Pies always made me nervous. Didn’t matter if they were deep-dish or mile-high. And you could call them whatever: quiche, tart, galette. It’s the crust and the making of it that always stopped me cold. I would avoid recipes calling for pie dough, or I’d scurry shamed-faced to the frozen food aisle of the supermarket to buy ready-made.
The fear stemmed, I think, from all those pronouncements about how one can gauge not only the mettle of a cook but also the moral character by the flakiness of his or her crusts. I was scared of being found out as a flour-dusted Dorian Gray.
Last summer, though, I found myself able to confront my fears after three seemingly unconnected things happened. On a whim, I picked up two tart pans at a neighborhood tag sale for $1.50. Then I attended a reception for American chefs at the U.S. Department of State and found a 9-inch pie dish tucked into my party bag. Three weeks later, I was “volunteered” as refreshments chairman for my Sunday men’s group. I looked at those 30 hungry guys, and one printable word came to mind.
Pie.
That next weekend I started making pies: Two pies usually, every weekend for three months.
I took step-by-step snaps of each pie with my smartphone and posted the photos on Instagram, Facebook and Twitter. I didn’t do this for ego. It was a disguised call for help. I reasoned if I started doing something wrong, someone would step forward amid the snickers and offer assistance.

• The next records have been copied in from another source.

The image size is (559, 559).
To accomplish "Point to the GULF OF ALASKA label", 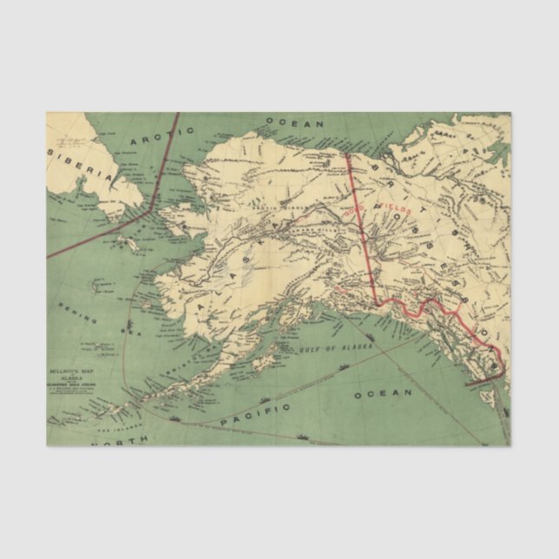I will pos(330,347).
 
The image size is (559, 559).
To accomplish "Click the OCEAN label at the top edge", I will pos(294,123).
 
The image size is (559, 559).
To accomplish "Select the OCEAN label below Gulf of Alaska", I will pos(382,393).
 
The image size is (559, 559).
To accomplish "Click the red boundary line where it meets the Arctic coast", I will pos(347,155).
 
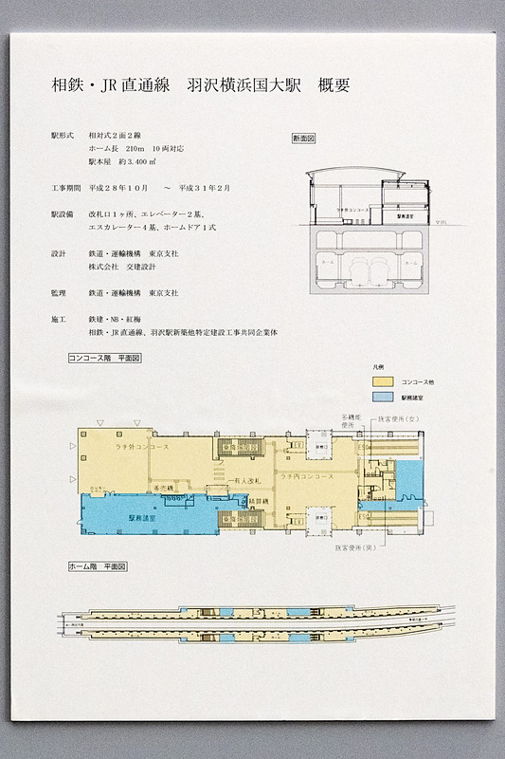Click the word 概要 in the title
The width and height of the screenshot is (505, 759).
tap(334, 85)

And that happened. One of the best tips came from chef Matthias Merges of Yusho restaurant in Chicago, who suggested I chill the food processor work bowl along with the steel blade before cutting the flour and butter together. Nancie McDermott, the North Carolina cake and pie cookbook pro, cheered me on with spirited praise, even when one of my pies burst into flames under the broiler.

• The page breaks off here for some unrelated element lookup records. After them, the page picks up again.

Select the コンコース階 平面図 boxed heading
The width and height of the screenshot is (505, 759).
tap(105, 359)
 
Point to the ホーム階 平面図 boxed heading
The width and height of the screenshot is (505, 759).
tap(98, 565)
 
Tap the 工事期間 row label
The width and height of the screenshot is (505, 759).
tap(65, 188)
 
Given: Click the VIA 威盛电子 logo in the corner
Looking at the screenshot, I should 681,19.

Others were, well, less helpful. Some of my favorite lines: “Why aren’t you using lard?” “I’m getting pie overload here … can we move on to Christmas cookies?” “It just never works out like Martha Stewart’s pie crust.”
I’m sure many people were bored by it all, but I did learn to make a pie crust. That repetition, week in and week out, with the memory of the prior week’s pie still fresh, made it progressively easier for me to make a dough, turn it into crust and fill it to make pie. Not a great pie, not a pretty pie, not a professional pie, but my pie. Mine. It is what it is. And I humbly accept.
For my fear is conquered; I’m living happily the life of pie.